Record extracts:
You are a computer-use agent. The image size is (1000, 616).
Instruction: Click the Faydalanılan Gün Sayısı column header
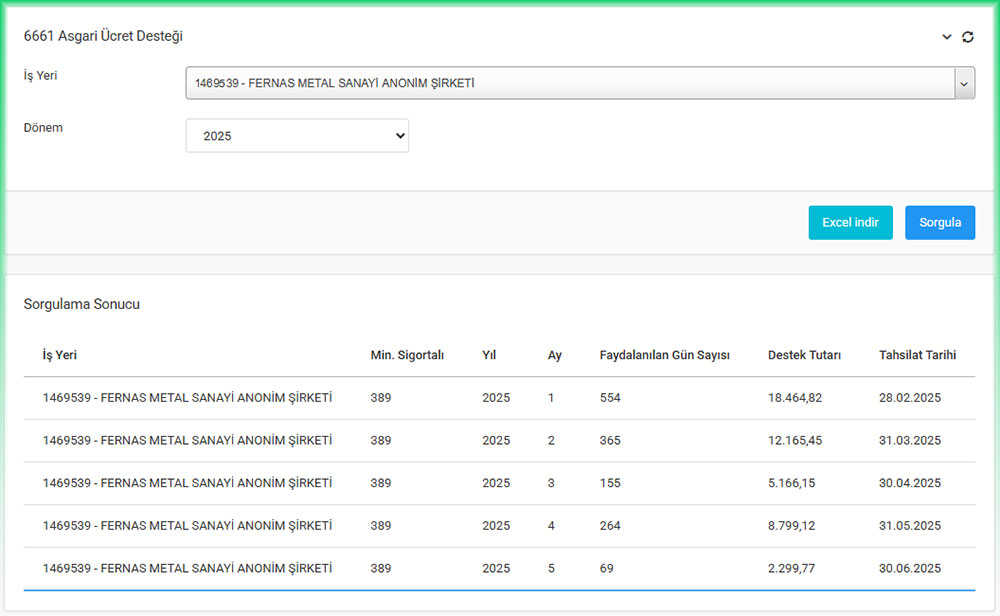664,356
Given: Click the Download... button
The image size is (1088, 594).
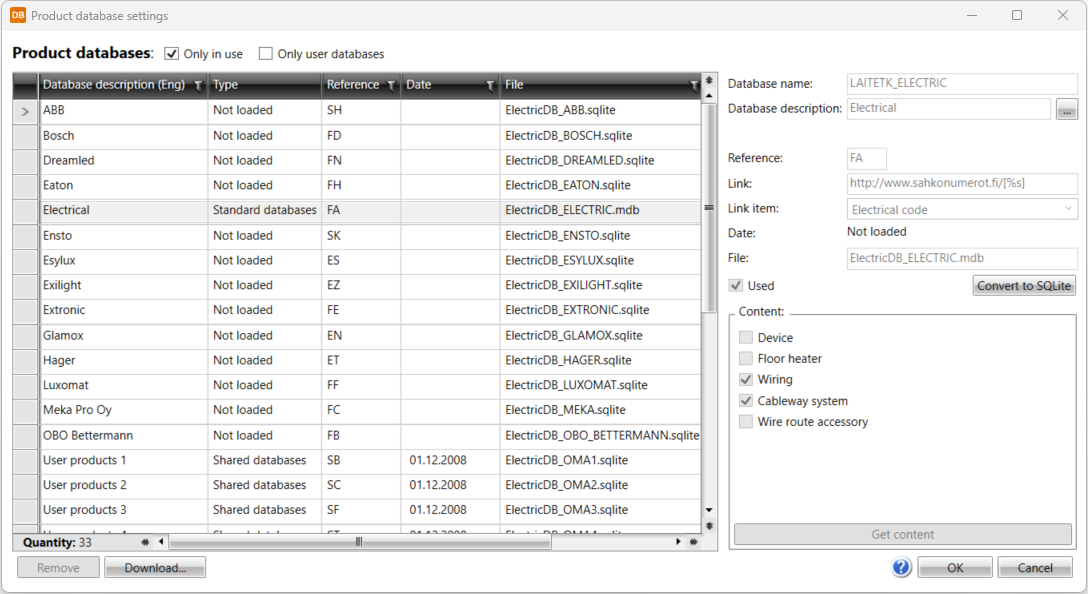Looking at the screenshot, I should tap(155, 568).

What you are asked to do: Please restate each entry exactly, but drop any picture it holds.

Exercise result:
You are a computer-use agent. The image size is (1000, 616).
Instruction: Click the Faydalanılan Gün Sayısı column header
664,356
Given: Click the Download... button
The image size is (1088, 594).
Looking at the screenshot, I should tap(155, 568).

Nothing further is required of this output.